Requirement » Transcribe the listing below word for word, from the line containing "The width and" through the end of the listing, leaving out the pictures.

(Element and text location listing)

****************************************

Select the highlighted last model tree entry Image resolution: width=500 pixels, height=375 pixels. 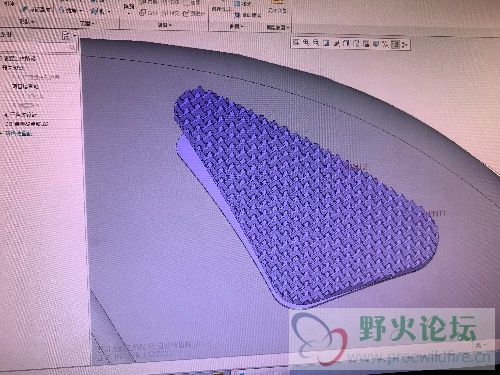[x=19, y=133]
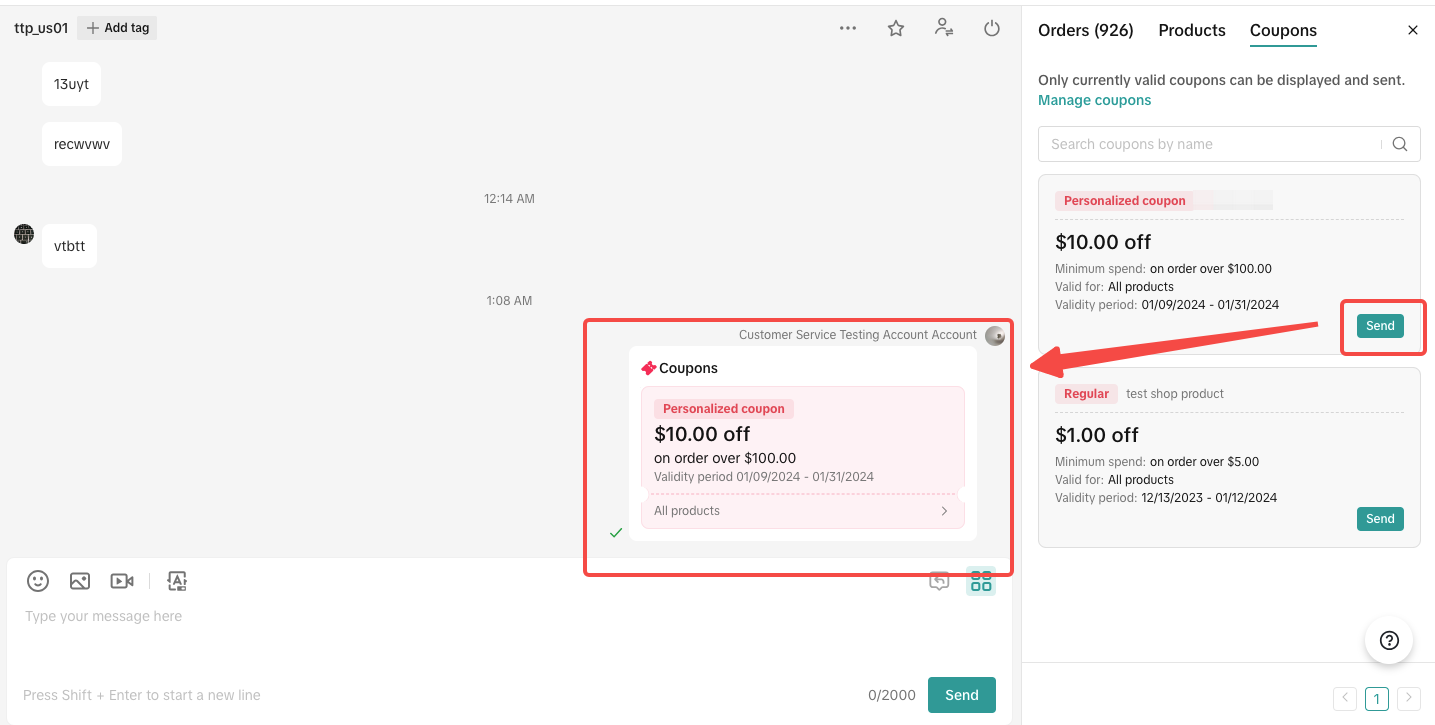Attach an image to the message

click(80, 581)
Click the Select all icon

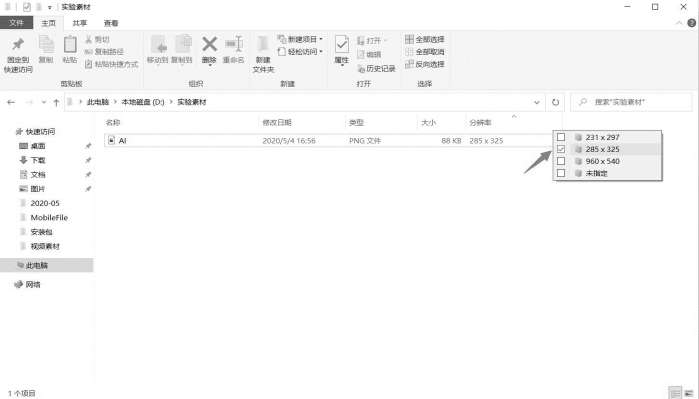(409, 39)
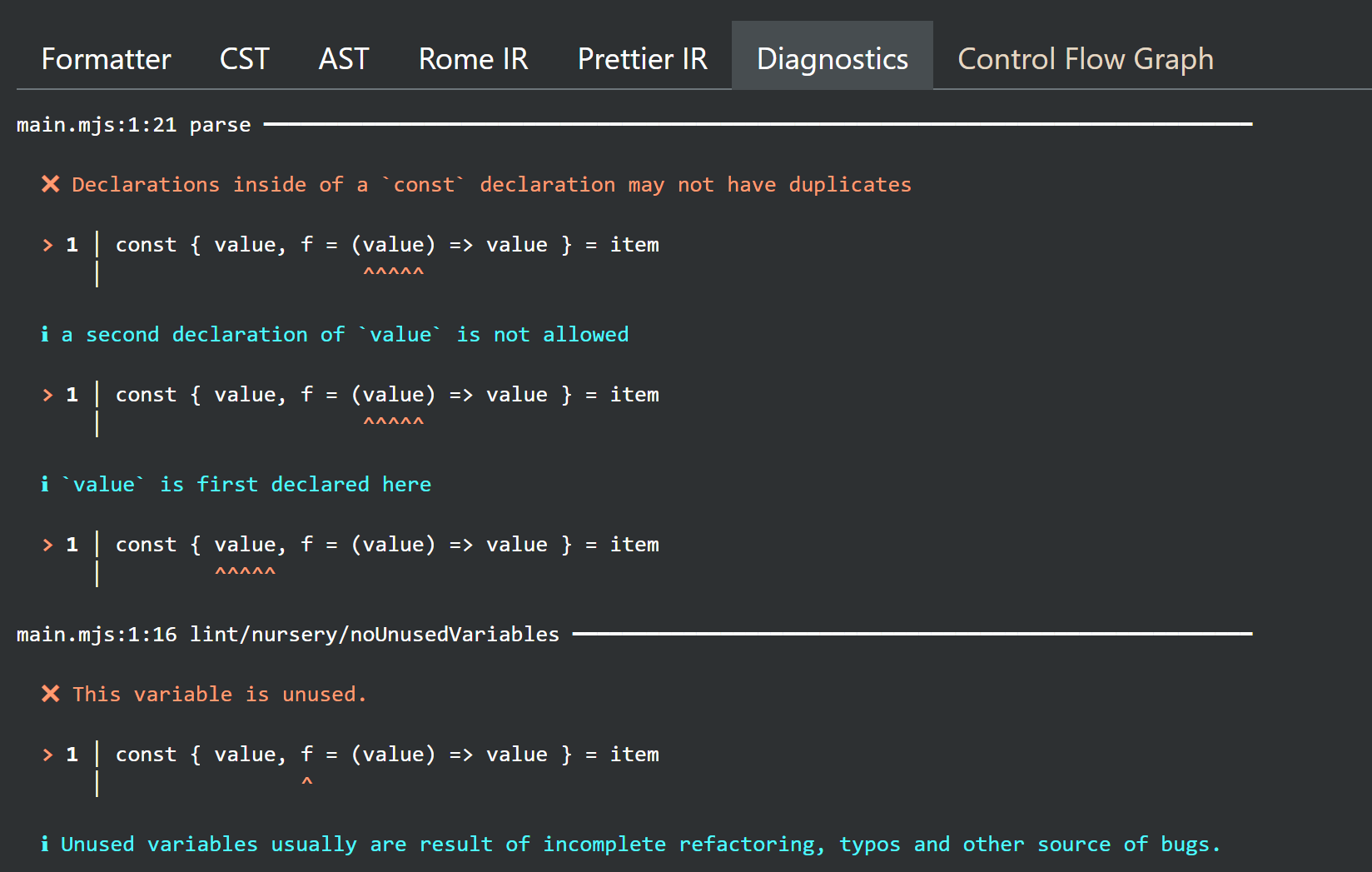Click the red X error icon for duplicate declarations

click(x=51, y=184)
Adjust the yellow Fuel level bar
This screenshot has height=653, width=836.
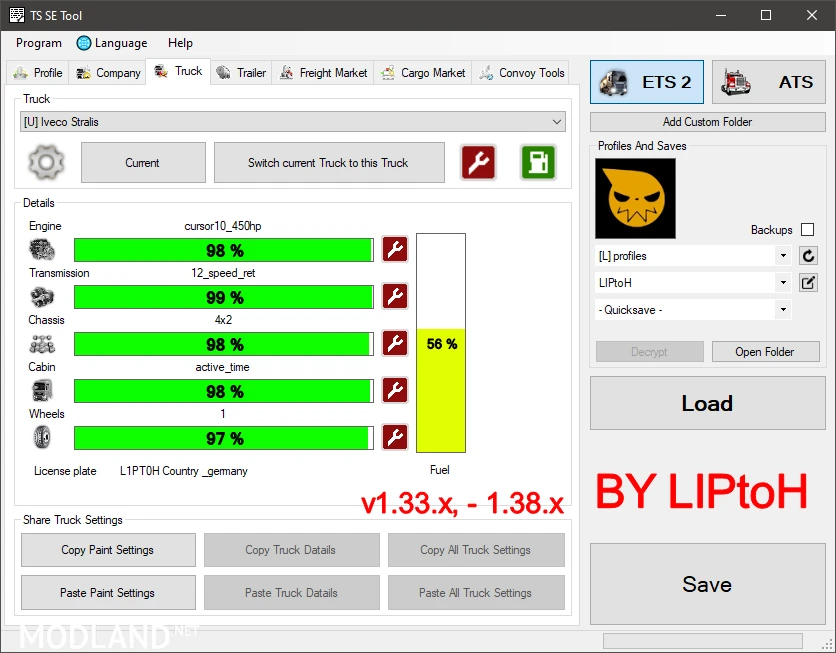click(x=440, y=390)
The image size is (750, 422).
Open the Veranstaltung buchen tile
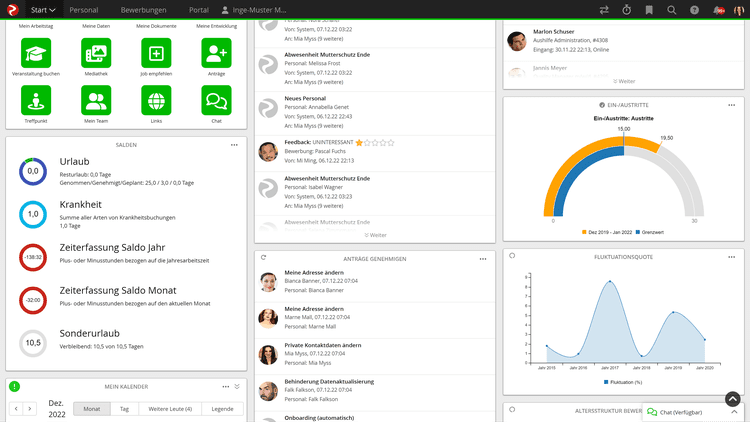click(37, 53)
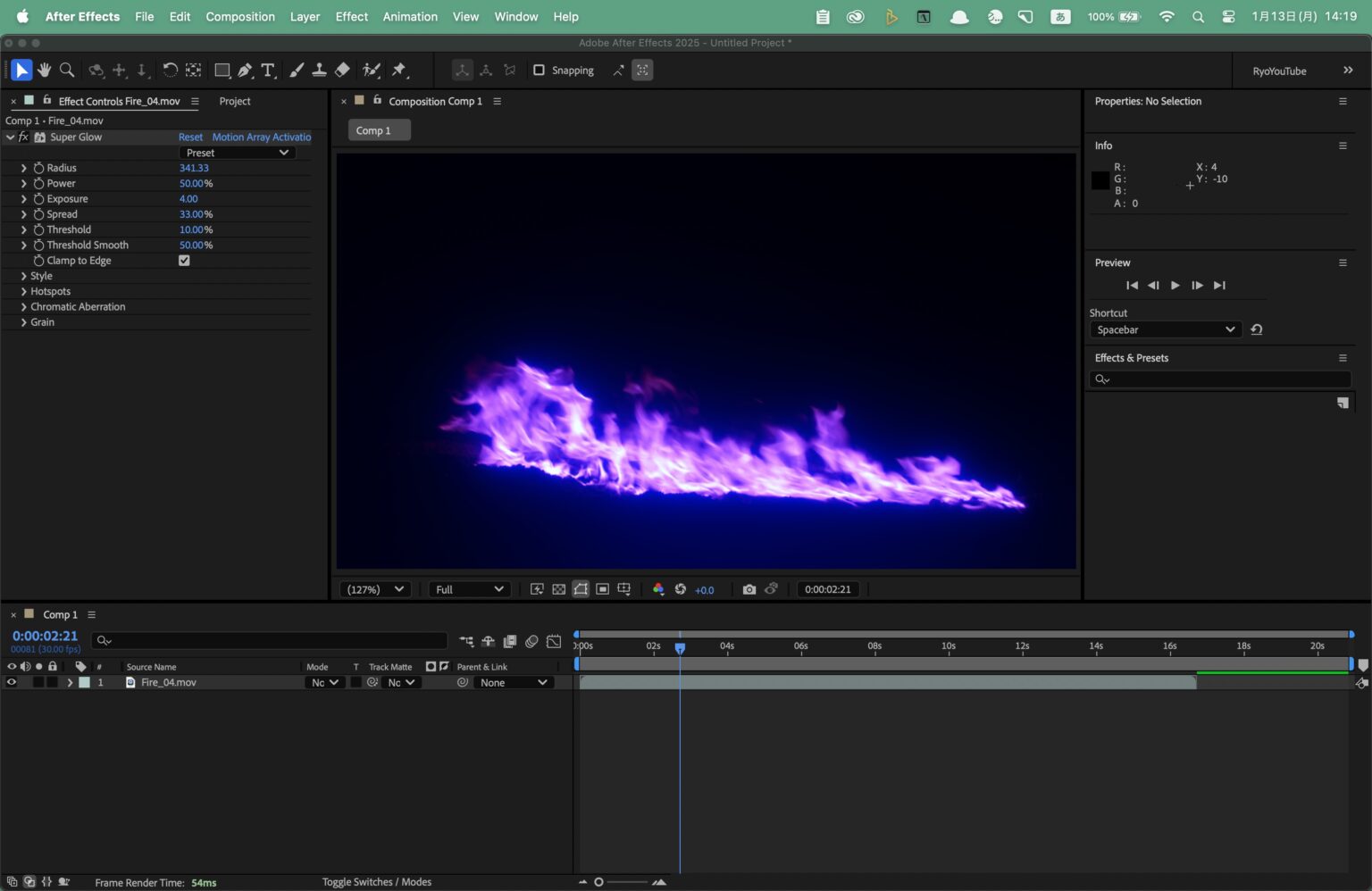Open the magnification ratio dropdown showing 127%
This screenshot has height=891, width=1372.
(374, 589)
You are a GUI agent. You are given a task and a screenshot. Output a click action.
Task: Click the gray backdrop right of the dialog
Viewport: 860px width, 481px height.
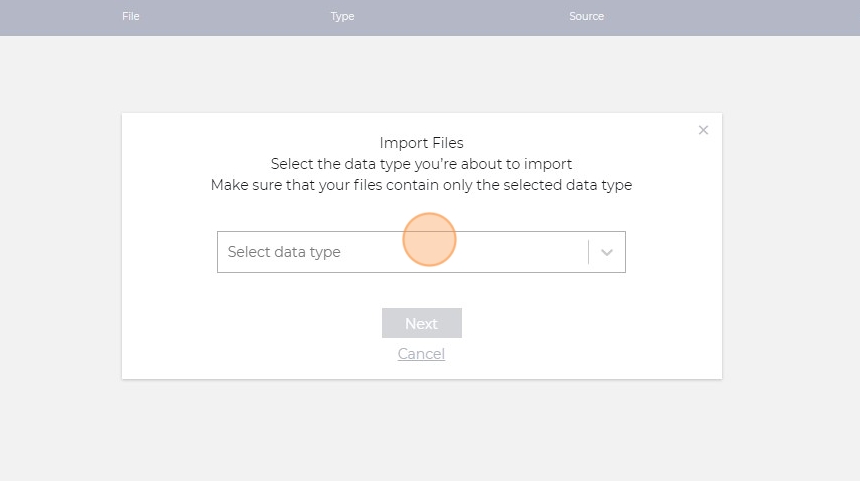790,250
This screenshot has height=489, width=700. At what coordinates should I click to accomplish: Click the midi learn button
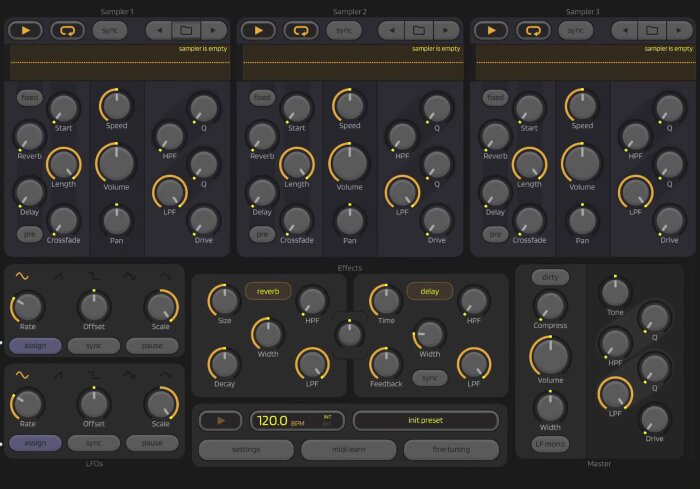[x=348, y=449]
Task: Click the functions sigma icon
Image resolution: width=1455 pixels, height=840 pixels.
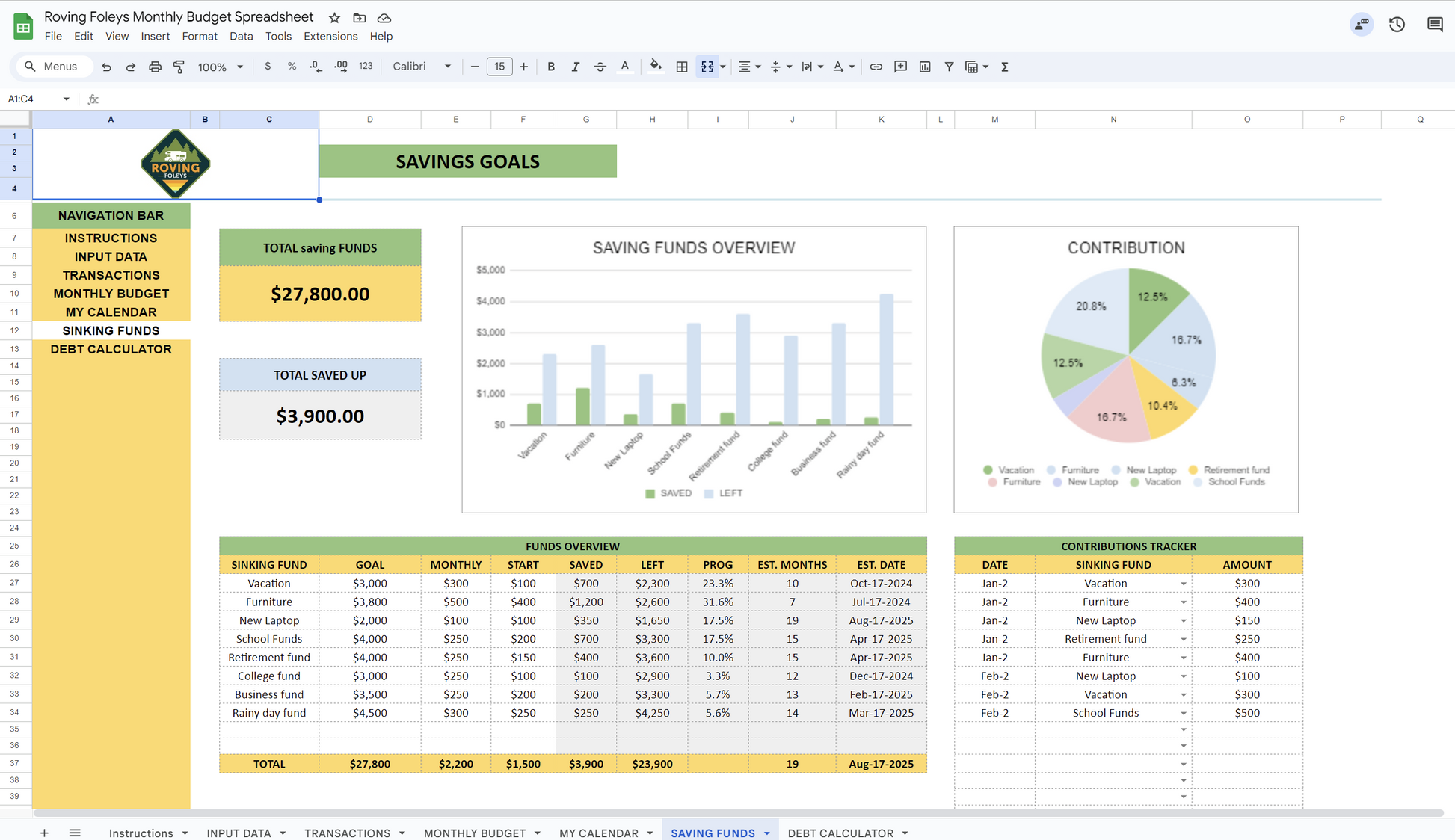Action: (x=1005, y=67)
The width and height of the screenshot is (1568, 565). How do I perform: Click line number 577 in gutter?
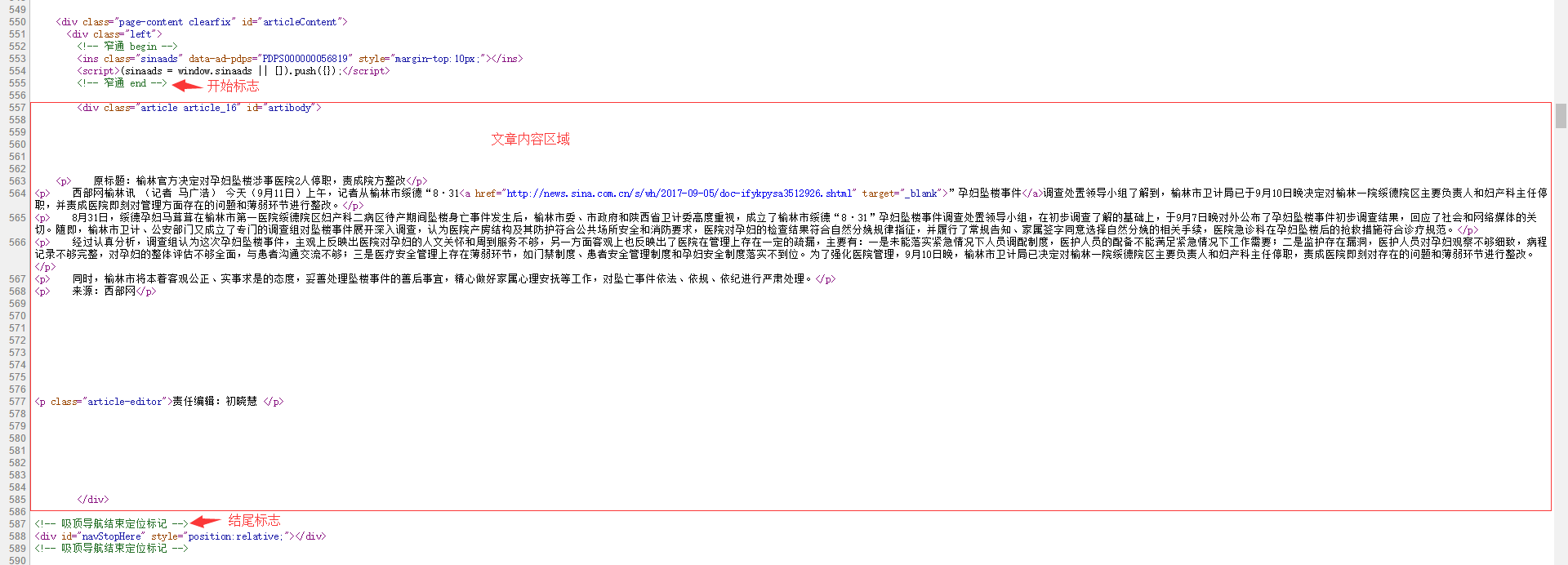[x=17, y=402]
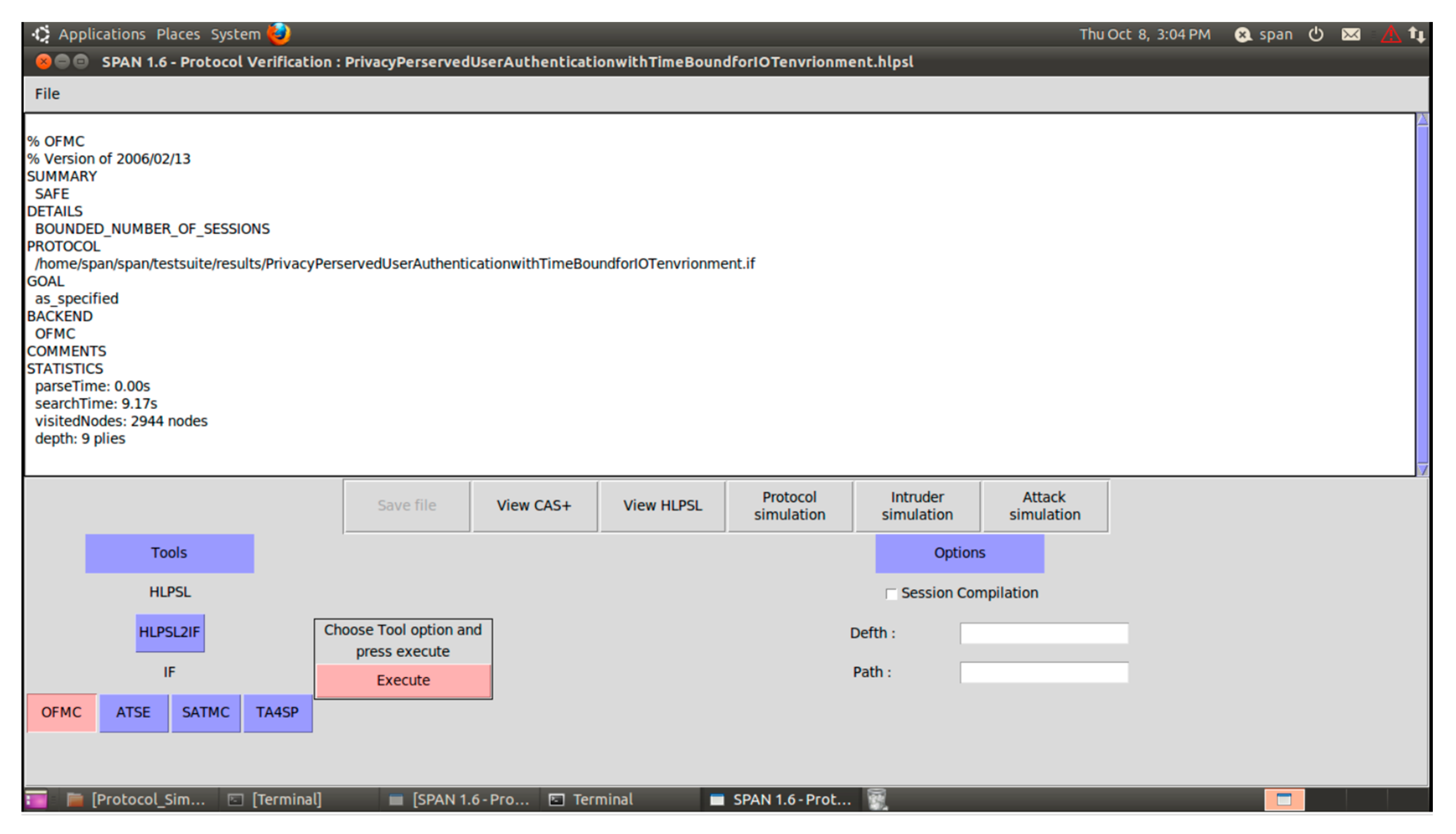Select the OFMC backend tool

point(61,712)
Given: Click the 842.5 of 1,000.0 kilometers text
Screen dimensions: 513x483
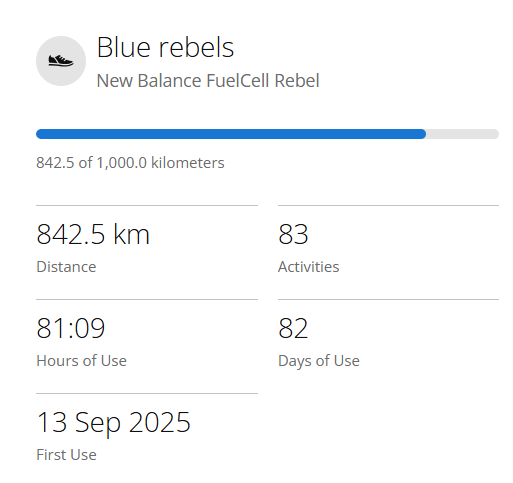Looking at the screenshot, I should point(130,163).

****************************************

Full response »
The width and height of the screenshot is (1568, 565). How do I perform: Click line number 577 in gutter?
[x=17, y=402]
Select the OFMC backend tool

point(61,712)
Given: Click the 842.5 of 1,000.0 kilometers text
Screen dimensions: 513x483
Looking at the screenshot, I should point(130,163).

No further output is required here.